(SUPPLIED DATA begins)

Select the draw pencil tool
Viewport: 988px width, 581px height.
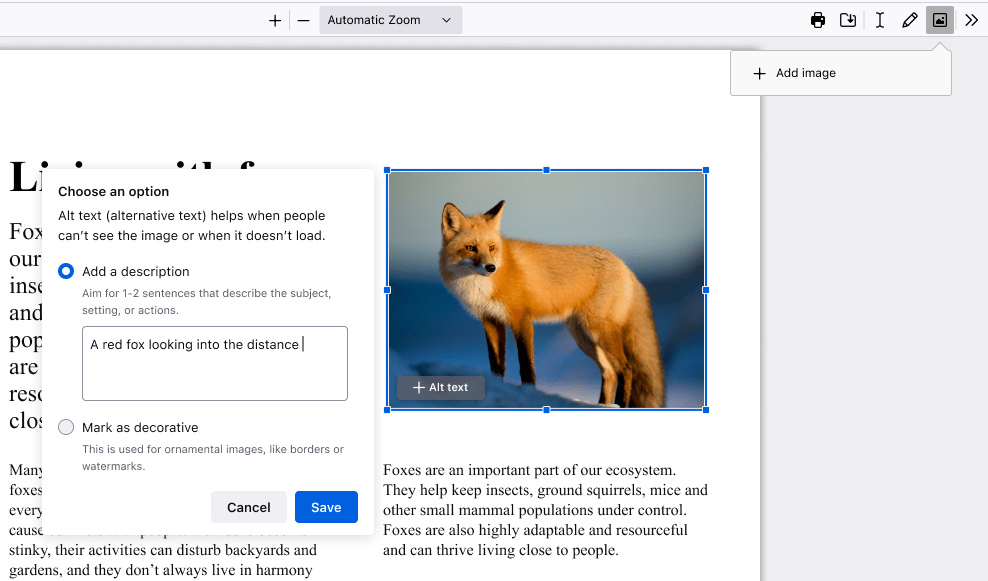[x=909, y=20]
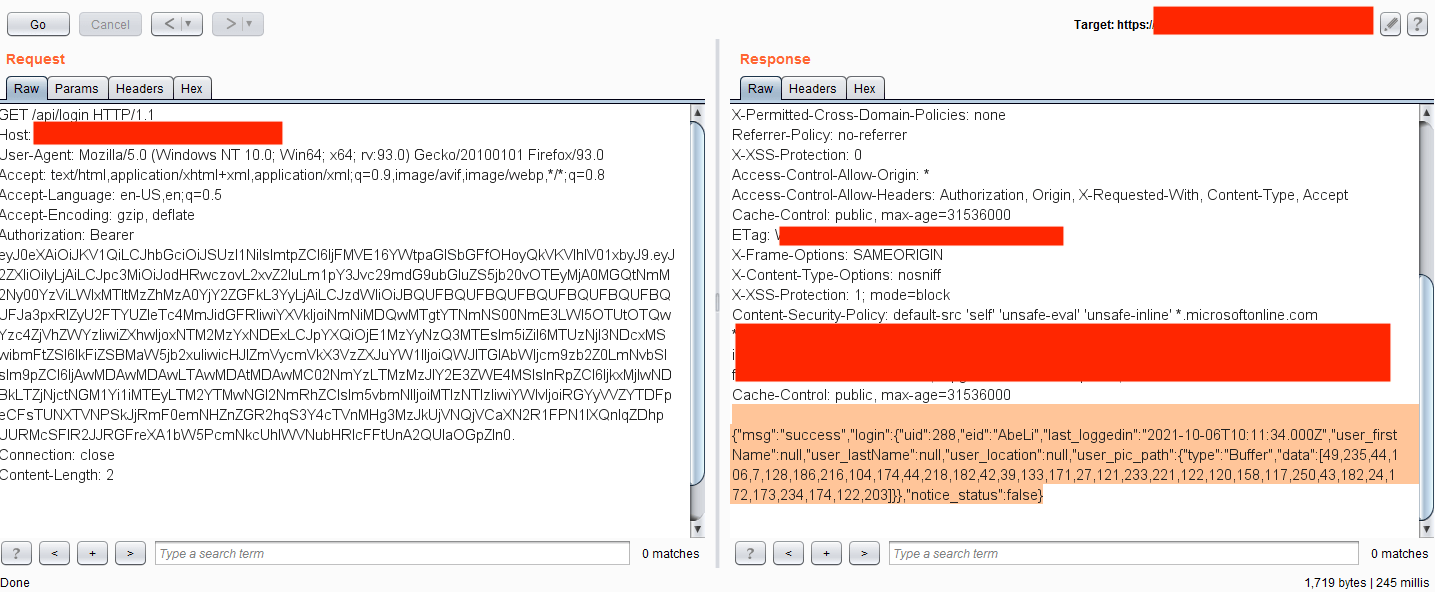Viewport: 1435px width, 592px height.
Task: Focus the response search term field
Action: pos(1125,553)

(SUPPLIED DATA ends)

• WHAT TO PRODUCE:
What is needed is a verbatim copy of the material, minus its pictures.

• RESULT OF THIS TASK:
Select the draw pencil tool
Viewport: 988px width, 581px height.
[x=909, y=20]
Viewport: 1435px width, 592px height.
Task: Focus the response search term field
Action: pos(1125,553)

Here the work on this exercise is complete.